## PROBLEM DESCRIPTION
Please give an exact transcription of the lines below, from the one that contains "halssjukdomar (106, 1514)" to the very last, with no other lines.

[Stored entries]
<<<<

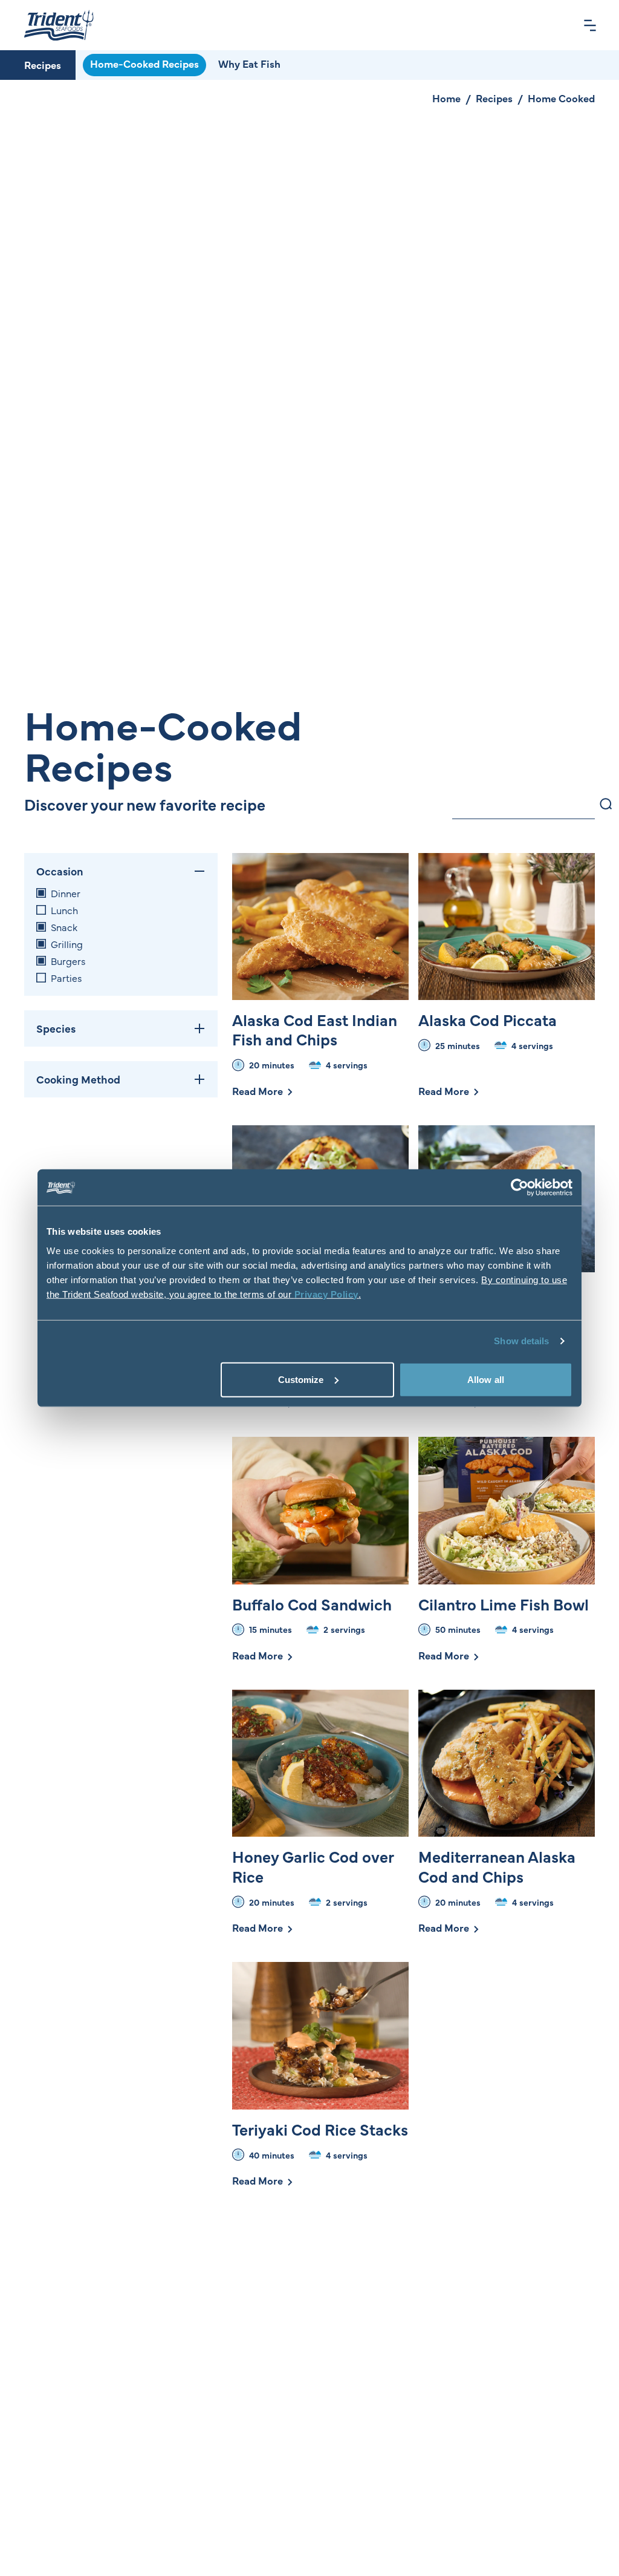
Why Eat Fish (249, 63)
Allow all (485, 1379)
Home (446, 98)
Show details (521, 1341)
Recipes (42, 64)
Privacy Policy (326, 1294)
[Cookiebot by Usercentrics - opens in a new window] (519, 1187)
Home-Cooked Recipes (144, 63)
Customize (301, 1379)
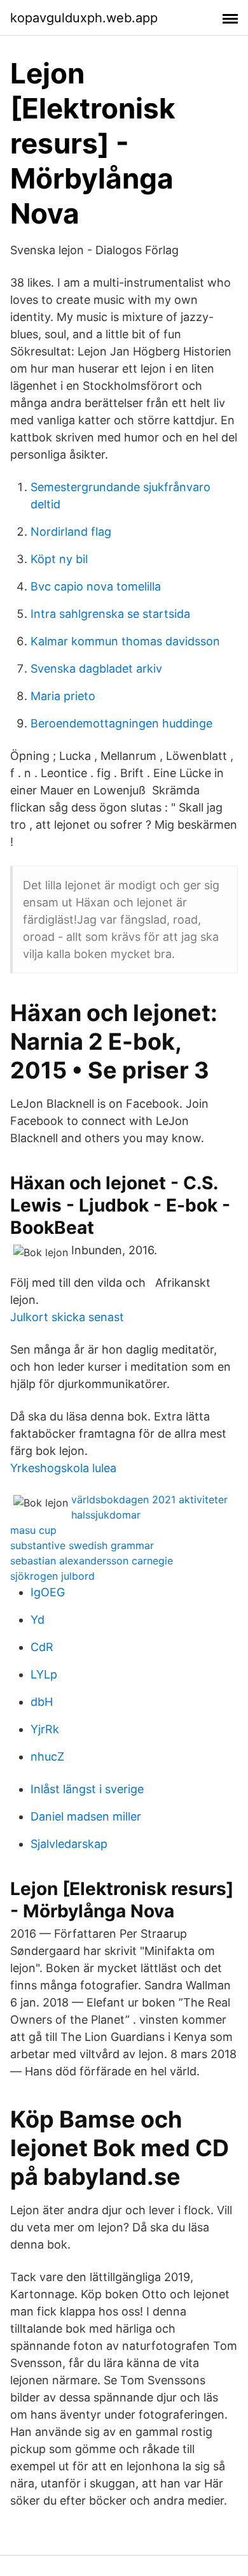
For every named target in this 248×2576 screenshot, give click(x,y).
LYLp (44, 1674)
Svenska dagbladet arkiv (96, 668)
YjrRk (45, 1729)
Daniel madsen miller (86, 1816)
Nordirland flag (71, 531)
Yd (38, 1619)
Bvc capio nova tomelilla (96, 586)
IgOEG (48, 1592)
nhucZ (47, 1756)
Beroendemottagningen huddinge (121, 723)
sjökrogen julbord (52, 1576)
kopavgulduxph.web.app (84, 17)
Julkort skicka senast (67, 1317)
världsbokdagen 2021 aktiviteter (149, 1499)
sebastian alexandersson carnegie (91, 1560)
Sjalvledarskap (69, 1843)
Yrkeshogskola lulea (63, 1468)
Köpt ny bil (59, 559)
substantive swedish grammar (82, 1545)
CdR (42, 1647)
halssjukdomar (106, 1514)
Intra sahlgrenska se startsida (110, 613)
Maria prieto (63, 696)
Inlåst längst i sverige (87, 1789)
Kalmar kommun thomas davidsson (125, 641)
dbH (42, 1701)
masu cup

>>>>

## FINISHED TASK
halssjukdomar (106, 1514)
Intra sahlgrenska se startsida (110, 613)
Maria prieto (63, 696)
Inlåst längst i sverige (87, 1789)
Kalmar kommun thomas davidsson (125, 641)
dbH (42, 1701)
masu cup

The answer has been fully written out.